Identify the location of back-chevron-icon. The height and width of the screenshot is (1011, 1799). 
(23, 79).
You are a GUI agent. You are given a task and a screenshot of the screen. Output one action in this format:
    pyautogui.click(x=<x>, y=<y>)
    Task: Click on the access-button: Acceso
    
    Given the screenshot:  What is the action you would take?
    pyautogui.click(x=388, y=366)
■ ■ ■ ■ ■ ■ ■
EXERCISE AIM -> Reproduce the lines above word for word, keeping their spacing and line breaks.

ANSWER ->
Identify the location of back-chevron-icon. The height and width of the screenshot is (1011, 1799). 
(23, 79).
You are a GUI agent. You are given a task and a screenshot of the screen. Output one action in this format:
    pyautogui.click(x=<x>, y=<y>)
    Task: Click on the access-button: Acceso
    
    Given the screenshot:  What is the action you would take?
    pyautogui.click(x=388, y=366)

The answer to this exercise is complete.